● About this exercise: Here the job is to restate every entry word for word.

● Collected data:

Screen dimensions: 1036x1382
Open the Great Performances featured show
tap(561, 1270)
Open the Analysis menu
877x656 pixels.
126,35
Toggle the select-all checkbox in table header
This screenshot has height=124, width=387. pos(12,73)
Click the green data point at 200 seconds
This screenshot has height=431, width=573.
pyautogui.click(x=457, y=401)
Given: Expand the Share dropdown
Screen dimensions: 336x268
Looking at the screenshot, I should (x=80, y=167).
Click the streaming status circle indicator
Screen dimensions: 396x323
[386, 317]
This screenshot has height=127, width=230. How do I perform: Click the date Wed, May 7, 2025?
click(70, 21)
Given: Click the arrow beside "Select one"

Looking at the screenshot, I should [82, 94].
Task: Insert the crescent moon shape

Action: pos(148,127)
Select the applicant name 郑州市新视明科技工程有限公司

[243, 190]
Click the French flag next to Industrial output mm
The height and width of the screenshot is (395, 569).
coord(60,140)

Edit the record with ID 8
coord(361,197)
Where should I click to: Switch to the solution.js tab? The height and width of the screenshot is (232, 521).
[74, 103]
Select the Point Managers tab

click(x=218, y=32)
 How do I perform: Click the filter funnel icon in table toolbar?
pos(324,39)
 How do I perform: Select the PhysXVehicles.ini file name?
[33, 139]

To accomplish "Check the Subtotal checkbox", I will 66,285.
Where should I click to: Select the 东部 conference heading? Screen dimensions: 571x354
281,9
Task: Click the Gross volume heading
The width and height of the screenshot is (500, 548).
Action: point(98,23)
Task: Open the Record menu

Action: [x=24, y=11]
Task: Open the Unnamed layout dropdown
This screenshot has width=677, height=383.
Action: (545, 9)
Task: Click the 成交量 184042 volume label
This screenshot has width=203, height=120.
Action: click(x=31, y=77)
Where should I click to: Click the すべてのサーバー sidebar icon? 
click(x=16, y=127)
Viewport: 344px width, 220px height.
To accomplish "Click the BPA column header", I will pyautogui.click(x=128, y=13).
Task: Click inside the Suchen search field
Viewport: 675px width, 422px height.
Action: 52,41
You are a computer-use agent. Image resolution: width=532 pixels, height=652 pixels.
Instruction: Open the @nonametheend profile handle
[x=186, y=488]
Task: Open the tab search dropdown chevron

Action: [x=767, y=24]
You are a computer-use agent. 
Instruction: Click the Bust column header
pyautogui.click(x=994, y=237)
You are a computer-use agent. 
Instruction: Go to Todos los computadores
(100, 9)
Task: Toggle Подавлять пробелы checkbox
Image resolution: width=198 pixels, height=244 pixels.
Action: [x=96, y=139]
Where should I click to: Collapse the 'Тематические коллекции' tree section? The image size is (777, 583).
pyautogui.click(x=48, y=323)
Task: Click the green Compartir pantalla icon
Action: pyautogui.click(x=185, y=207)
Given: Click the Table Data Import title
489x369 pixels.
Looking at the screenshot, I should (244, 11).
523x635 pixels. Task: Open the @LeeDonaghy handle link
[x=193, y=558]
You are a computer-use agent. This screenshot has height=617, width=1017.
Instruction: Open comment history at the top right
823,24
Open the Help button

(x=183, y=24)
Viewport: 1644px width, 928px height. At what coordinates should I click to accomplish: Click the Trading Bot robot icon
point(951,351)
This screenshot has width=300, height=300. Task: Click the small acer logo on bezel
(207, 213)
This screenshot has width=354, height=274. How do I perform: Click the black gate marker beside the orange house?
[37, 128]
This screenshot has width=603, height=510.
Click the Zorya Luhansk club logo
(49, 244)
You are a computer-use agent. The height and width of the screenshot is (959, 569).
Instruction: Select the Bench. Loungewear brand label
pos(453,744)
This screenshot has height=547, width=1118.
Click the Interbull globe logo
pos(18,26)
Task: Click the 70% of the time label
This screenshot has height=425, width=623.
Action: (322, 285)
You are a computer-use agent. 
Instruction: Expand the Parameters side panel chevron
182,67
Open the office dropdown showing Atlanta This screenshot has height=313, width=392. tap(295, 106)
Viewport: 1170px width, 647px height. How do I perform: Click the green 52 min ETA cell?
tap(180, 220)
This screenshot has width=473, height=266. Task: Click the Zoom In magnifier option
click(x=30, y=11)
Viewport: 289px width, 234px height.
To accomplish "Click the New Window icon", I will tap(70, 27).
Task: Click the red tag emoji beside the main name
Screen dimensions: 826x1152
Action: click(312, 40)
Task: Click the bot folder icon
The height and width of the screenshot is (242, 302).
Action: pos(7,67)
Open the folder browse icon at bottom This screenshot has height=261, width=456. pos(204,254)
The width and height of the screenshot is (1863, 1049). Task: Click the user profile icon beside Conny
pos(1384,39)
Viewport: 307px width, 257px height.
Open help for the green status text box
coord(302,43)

● Solution:
Screen dimensions: 1036x1382
Open the Great Performances featured show
tap(561, 1270)
Open the Analysis menu
877x656 pixels.
126,35
Toggle the select-all checkbox in table header
This screenshot has height=124, width=387. pos(12,73)
Click the green data point at 200 seconds
This screenshot has height=431, width=573.
pyautogui.click(x=457, y=401)
Given: Expand the Share dropdown
Screen dimensions: 336x268
Looking at the screenshot, I should (x=80, y=167).
Click the streaming status circle indicator
Screen dimensions: 396x323
[386, 317]
This screenshot has height=127, width=230. How do I perform: Click the date Wed, May 7, 2025?
click(70, 21)
Given: Click the arrow beside "Select one"

Looking at the screenshot, I should [82, 94].
Task: Insert the crescent moon shape

Action: pos(148,127)
Select the applicant name 郑州市新视明科技工程有限公司

[243, 190]
Click the French flag next to Industrial output mm
The height and width of the screenshot is (395, 569).
coord(60,140)

Edit the record with ID 8
coord(361,197)
Where should I click to: Switch to the solution.js tab? The height and width of the screenshot is (232, 521).
[74, 103]
Select the Point Managers tab

click(x=218, y=32)
 How do I perform: Click the filter funnel icon in table toolbar?
pos(324,39)
 How do I perform: Select the PhysXVehicles.ini file name?
[33, 139]

To accomplish "Check the Subtotal checkbox", I will 66,285.
Where should I click to: Select the 东部 conference heading? Screen dimensions: 571x354
281,9
Task: Click the Gross volume heading
The width and height of the screenshot is (500, 548).
Action: point(98,23)
Task: Open the Record menu

Action: [x=24, y=11]
Task: Open the Unnamed layout dropdown
This screenshot has width=677, height=383.
Action: (545, 9)
Task: Click the 成交量 184042 volume label
This screenshot has width=203, height=120.
Action: click(x=31, y=77)
Where should I click to: Click the すべてのサーバー sidebar icon? 
click(x=16, y=127)
Viewport: 344px width, 220px height.
To accomplish "Click the BPA column header", I will pyautogui.click(x=128, y=13).
Task: Click inside the Suchen search field
Viewport: 675px width, 422px height.
Action: 52,41
You are a computer-use agent. Image resolution: width=532 pixels, height=652 pixels.
Instruction: Open the @nonametheend profile handle
[x=186, y=488]
Task: Open the tab search dropdown chevron

Action: [x=767, y=24]
You are a computer-use agent. 
Instruction: Click the Bust column header
pyautogui.click(x=994, y=237)
You are a computer-use agent. 
Instruction: Go to Todos los computadores
(100, 9)
Task: Toggle Подавлять пробелы checkbox
Image resolution: width=198 pixels, height=244 pixels.
Action: [x=96, y=139]
Where should I click to: Collapse the 'Тематические коллекции' tree section? The image size is (777, 583).
pyautogui.click(x=48, y=323)
Task: Click the green Compartir pantalla icon
Action: pyautogui.click(x=185, y=207)
Given: Click the Table Data Import title
489x369 pixels.
Looking at the screenshot, I should (244, 11).
523x635 pixels. Task: Open the @LeeDonaghy handle link
[x=193, y=558]
You are a computer-use agent. This screenshot has height=617, width=1017.
Instruction: Open comment history at the top right
823,24
Open the Help button

(x=183, y=24)
Viewport: 1644px width, 928px height. At what coordinates should I click to accomplish: Click the Trading Bot robot icon
point(951,351)
This screenshot has width=300, height=300. Task: Click the small acer logo on bezel
(207, 213)
This screenshot has width=354, height=274. How do I perform: Click the black gate marker beside the orange house?
[37, 128]
This screenshot has width=603, height=510.
Click the Zorya Luhansk club logo
(49, 244)
You are a computer-use agent. The height and width of the screenshot is (959, 569).
Instruction: Select the Bench. Loungewear brand label
pos(453,744)
This screenshot has height=547, width=1118.
Click the Interbull globe logo
pos(18,26)
Task: Click the 70% of the time label
This screenshot has height=425, width=623.
Action: (322, 285)
You are a computer-use agent. 
Instruction: Expand the Parameters side panel chevron
182,67
Open the office dropdown showing Atlanta This screenshot has height=313, width=392. tap(295, 106)
Viewport: 1170px width, 647px height. How do I perform: Click the green 52 min ETA cell?
tap(180, 220)
This screenshot has width=473, height=266. Task: Click the Zoom In magnifier option
click(x=30, y=11)
Viewport: 289px width, 234px height.
To accomplish "Click the New Window icon", I will tap(70, 27).
Task: Click the red tag emoji beside the main name
Screen dimensions: 826x1152
Action: click(312, 40)
Task: Click the bot folder icon
The height and width of the screenshot is (242, 302).
Action: pos(7,67)
Open the folder browse icon at bottom This screenshot has height=261, width=456. pos(204,254)
The width and height of the screenshot is (1863, 1049). Task: Click the user profile icon beside Conny
pos(1384,39)
Viewport: 307px width, 257px height.
Open help for the green status text box
coord(302,43)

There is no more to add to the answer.